Friday, February 8, 2008

Agreeing with Dicky V (exhales)


Most of the time, Dicky V is a guy I don't agree with.

I don't hate the guy, he's extremely charismatic and comes off as pleasant on and away from the microphone, made popular for his undying love for collegiate basketball. His passion is his livelihood and you can't knock someone for that.

The reason my view on college basketball is polar opposite from Mr. Vitale's is that I'm a West Coast basketball boy, rooting for the Arizona Wildcats and Gonzaga Bulldogs over Duke and North Carolina. He views the start and finish of college basketball as in the eight mile stretch of road between the two mentioned schools, barely considering another university worthy of handling a Blue Devil's jockstrap.

However, the point he made during the Duke-North Carolina game about college basketball needing to find a way to avoid the drain at the end of games is spot on. Vitale talked about the up-tempo feel of college basketball being killed by the foul-and-stand method that every school takes in the last 90 seconds of a ballgame, no matter if it's a three point game or 30.

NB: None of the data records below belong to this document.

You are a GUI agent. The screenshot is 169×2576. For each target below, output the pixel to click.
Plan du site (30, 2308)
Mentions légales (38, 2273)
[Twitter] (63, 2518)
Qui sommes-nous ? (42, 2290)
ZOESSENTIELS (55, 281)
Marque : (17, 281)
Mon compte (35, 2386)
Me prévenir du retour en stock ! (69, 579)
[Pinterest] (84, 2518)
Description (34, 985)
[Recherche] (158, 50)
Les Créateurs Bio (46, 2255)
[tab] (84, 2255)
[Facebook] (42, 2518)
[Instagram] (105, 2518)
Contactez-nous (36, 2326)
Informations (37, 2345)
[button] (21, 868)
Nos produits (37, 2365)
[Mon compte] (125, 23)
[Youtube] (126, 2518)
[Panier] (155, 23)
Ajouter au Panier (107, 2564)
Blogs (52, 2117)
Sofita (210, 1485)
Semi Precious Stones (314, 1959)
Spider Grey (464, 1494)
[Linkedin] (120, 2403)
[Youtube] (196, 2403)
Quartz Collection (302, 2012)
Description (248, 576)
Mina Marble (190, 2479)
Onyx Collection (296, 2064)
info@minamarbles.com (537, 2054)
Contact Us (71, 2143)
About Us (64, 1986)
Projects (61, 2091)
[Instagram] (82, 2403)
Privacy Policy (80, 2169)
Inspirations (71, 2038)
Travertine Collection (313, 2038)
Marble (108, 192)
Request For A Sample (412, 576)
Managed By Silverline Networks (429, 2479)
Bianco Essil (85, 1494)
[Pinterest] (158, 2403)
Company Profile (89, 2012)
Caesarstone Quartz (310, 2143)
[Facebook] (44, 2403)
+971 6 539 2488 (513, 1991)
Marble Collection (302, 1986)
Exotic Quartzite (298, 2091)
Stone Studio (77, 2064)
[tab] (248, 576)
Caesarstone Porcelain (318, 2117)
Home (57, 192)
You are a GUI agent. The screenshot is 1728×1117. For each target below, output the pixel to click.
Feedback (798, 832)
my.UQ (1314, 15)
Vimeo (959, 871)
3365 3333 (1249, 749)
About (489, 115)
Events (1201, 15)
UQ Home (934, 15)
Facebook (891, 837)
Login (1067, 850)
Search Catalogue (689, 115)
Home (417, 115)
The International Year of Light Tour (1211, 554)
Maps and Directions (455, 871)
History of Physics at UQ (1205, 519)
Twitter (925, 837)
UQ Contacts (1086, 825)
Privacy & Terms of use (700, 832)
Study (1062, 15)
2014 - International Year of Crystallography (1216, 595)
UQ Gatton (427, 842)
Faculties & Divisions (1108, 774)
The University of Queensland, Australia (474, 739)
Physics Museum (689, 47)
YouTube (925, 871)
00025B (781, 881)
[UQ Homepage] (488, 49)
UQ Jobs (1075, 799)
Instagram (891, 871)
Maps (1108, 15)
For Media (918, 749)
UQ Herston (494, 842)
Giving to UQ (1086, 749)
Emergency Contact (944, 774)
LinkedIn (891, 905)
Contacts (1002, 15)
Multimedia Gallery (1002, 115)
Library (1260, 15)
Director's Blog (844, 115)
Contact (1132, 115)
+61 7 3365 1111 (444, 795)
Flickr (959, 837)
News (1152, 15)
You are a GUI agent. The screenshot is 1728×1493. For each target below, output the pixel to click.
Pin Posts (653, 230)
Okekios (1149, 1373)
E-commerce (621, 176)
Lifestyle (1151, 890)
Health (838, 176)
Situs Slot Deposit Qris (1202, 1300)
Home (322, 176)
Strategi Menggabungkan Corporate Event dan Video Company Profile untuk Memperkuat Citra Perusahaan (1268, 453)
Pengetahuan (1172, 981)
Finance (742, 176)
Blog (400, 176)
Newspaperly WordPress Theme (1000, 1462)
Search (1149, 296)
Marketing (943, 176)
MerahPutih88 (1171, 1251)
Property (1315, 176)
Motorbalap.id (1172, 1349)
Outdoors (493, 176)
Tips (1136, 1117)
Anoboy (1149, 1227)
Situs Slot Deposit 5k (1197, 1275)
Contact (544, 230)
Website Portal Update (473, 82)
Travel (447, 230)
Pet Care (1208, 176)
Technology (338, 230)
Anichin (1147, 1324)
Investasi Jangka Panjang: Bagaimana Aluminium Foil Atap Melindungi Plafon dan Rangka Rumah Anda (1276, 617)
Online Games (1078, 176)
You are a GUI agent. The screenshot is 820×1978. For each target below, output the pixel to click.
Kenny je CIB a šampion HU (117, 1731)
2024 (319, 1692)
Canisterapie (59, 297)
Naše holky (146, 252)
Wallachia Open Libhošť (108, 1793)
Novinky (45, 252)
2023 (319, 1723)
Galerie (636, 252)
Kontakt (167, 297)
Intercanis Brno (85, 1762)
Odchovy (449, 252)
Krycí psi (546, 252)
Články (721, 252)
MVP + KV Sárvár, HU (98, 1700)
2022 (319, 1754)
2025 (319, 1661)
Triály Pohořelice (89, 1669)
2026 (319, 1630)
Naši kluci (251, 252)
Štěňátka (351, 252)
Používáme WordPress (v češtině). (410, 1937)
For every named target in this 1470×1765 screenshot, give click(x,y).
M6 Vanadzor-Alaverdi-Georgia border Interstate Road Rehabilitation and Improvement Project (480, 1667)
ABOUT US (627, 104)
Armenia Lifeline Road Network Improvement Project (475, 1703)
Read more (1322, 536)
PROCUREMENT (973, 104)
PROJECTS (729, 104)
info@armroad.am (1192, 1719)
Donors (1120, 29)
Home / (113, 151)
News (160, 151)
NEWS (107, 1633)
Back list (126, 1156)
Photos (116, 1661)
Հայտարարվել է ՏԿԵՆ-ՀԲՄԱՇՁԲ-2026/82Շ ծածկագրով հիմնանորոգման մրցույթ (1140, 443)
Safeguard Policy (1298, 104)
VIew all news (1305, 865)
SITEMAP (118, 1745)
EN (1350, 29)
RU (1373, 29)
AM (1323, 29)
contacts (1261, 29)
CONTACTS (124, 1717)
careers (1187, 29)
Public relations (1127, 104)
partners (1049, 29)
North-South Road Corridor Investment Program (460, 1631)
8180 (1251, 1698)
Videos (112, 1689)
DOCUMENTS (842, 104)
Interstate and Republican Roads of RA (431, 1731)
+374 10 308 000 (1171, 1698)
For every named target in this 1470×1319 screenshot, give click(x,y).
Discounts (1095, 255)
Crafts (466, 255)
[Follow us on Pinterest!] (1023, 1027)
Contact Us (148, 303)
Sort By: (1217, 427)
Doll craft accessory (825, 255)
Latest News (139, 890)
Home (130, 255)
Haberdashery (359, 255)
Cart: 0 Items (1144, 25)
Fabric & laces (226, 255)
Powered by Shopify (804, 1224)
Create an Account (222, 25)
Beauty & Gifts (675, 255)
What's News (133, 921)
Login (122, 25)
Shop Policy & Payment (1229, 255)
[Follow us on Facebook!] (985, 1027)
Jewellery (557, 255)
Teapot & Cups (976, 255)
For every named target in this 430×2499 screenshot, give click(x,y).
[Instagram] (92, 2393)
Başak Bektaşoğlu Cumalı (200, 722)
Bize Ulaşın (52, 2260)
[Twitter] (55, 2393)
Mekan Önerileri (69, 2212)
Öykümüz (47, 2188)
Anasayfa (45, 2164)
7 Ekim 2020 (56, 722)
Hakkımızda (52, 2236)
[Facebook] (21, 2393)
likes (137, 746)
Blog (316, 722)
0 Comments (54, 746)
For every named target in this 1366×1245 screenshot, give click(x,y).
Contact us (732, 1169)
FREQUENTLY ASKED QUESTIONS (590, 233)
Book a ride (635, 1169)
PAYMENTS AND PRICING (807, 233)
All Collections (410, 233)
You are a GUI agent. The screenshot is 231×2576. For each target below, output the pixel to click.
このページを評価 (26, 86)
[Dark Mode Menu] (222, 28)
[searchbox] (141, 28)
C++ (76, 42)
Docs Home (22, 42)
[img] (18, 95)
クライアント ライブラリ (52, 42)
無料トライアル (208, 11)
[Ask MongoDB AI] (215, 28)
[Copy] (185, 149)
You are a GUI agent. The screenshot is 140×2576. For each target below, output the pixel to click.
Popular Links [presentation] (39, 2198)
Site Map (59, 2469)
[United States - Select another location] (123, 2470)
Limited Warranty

I'll expand that theory a little more to the fouling aspect, a good way for players on winning teams to get banged up just because the team needs to show the refs that their foul is a damn foul. This point was proven last night during the Washington State-UCLA game, when Darren Collison was lashed by Derrick Low with mere seconds left in the game that was already decided by double digits. Collison, who took over the game in the second half, scoring all 18 of his points during that stretch, held his arm in agony as he walked to the free-throw line to finish up the job.

I guess this is a coaches problem, not coming to grasp with the fact that your team is going to lose. Fouling with 20 seconds left when you're down by 10 isn't smart. You're not going to come back, it isn't going to change the win-loss column and margin of victory isn't that important in college basketball.

Doing something at the end of decided basketball games would be a good thing for an already popular sport. The reason most love college basketball over the NBA is the true passion of both players and fans, so maybe that has something to do with it, but the coaching could alleviate this problem. Give us all a break and save us that last minute of a basketball game that takes up 20 minutes of our real life. We hope our team wins, but when the game is over, it's over.

I hope this picture didn't scare you.